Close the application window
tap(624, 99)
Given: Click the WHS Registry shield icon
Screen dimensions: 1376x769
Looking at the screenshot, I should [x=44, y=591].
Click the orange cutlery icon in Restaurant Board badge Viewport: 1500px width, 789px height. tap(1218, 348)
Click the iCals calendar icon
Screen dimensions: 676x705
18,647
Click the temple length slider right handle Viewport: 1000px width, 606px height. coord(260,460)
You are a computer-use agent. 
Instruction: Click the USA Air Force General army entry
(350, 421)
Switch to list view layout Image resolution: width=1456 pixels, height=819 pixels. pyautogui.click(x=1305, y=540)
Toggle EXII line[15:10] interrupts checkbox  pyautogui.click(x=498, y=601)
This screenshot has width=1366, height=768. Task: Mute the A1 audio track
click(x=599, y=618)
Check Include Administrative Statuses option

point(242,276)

## ABOUT THIS EXERCISE
Nothing but an exact transcription of the records is expected.

## ANSWER FOR THIS EXERCISE
Close the application window
tap(624, 99)
Given: Click the WHS Registry shield icon
Screen dimensions: 1376x769
Looking at the screenshot, I should [x=44, y=591].
Click the orange cutlery icon in Restaurant Board badge Viewport: 1500px width, 789px height. tap(1218, 348)
Click the iCals calendar icon
Screen dimensions: 676x705
18,647
Click the temple length slider right handle Viewport: 1000px width, 606px height. coord(260,460)
You are a computer-use agent. 
Instruction: Click the USA Air Force General army entry
(350, 421)
Switch to list view layout Image resolution: width=1456 pixels, height=819 pixels. pyautogui.click(x=1305, y=540)
Toggle EXII line[15:10] interrupts checkbox  pyautogui.click(x=498, y=601)
This screenshot has width=1366, height=768. Task: Mute the A1 audio track
click(x=599, y=618)
Check Include Administrative Statuses option

point(242,276)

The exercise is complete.